No signal at all - (Jan/25/2010 )
in addition, you prepare the antibody in tbs-t, why do you wash the gel with tbs (after washing with tbs-t) prior to adding the antibody solution? i would just stay with the tbs-t.
and...
you may want to try more concentrated antibodies. you went to 1:5000 with your monoclonal but to 1:2000 with your anti-his monoclonal, try 1:1000, 1:500... until you get a response, especially if your antibodies are old (as clare points out).
have you tried new antibodies?
The antibody is about two years or more. It is stored in -20 C.
And I have to tell you that.. when my friend did the same protocol today using two kinds of substrate (AEC and ECL), using the two-year-old antibody, it worked for AEC and didn't for ECL (nothing on X-ray film).
So, we suggest there's something wrong with either the X-ray film (we use Kodak X-ray film), or the developer/fixer, or the developing process.
We have tried a suggestion from this forum to bring the film outside to the light and develop it, and it was totally black. So, what's wrong?
For your additional info, my friend used 1:5000 for the secondary antibody dilution. Maybe I should increase my antibodies concentration. Thanks for the suggestions! 
About the TBS and TBS-T, maybe next time I can try to stay with TBS-T. Thanks again..
Appreciate your suggestions very much..!
Hmm..so it worked for AEC but not ECL?
Is there anything in the antibody that could inhibit the ECL reaction? My memory is a bit vague here but I do remember that sodium azide in an antibody solution inhibited my detection during IHC.....
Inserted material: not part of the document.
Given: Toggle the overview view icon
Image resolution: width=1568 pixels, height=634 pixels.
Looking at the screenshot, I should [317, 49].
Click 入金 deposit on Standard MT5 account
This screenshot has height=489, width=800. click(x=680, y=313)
Your film should be black if you exposed it to light and then developed it.
Clare
v413n_n on Feb 4 2010, 10:03 AM said:
And I have to tell you that.. when my friend did the same protocol today using two kinds of substrate (AEC and ECL), using the two-year-old antibody, it worked for AEC and didn't for ECL (nothing on X-ray film).
So, we suggest there's something wrong with either the X-ray film (we use Kodak X-ray film), or the developer/fixer, or the developing process.
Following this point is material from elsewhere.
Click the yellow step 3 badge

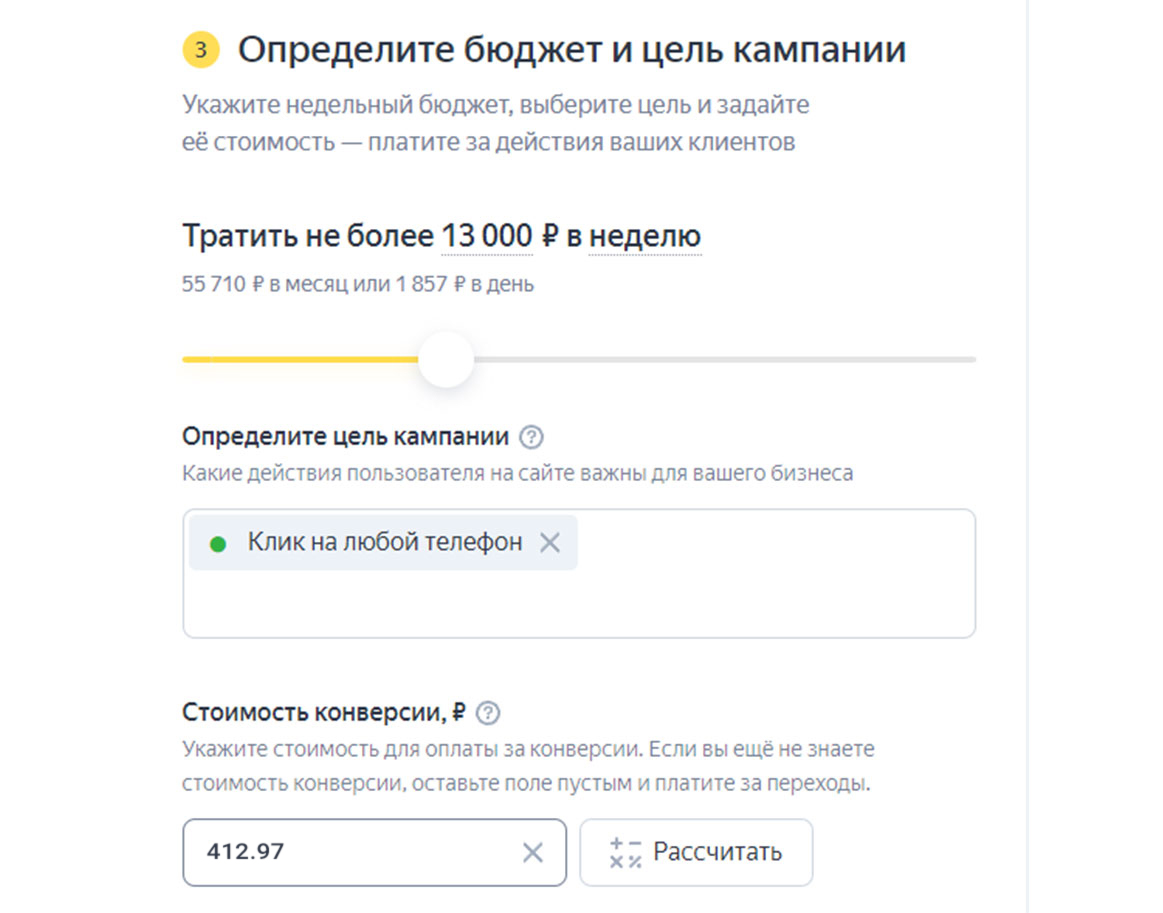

We have tried a suggestion from this forum to bring the film outside to the light and develop it, and it was totally black. So, what's wrong?
For your additional info, my friend used 1:5000 for the secondary antibody dilution. Maybe I should increase my antibodies concentration. Thanks for the suggestions!
About the TBS and TBS-T, maybe next time I can try to stay with TBS-T. Thanks again..
Appreciate your suggestions very much..!
Yes, sodium azide can inhibit ECL reaction.
Both of my primary antibodies are supplied in a liquid containing 0.1% sodium azide as preservative. However, one of them worked well with ECL before.
v413n_n on Feb 8 2010, 11:23 AM said:
Both of my primary antibodies are supplied in a liquid containing 0.1% sodium azide as preservative. However, one of them worked well with ECL before.
Hmm..well I guess just try the antibodies at lower concentrations as mdfenko suggested?
C
Yes, maybe that will be a good idea...
Thanks a lot!!
We had a problem once in the lab with the ECL and at the end was that somebody mixed both up!! so, just try with a new kit of ECL, maybe it is the problem.
Regarding your protocol:
I would not wash the membrane after the blockin step (directly from the milk to the primary antibody) and I would skip the washes with TBS.
I also think that the antibodie dilutions you are using are too diluted (1:120000??)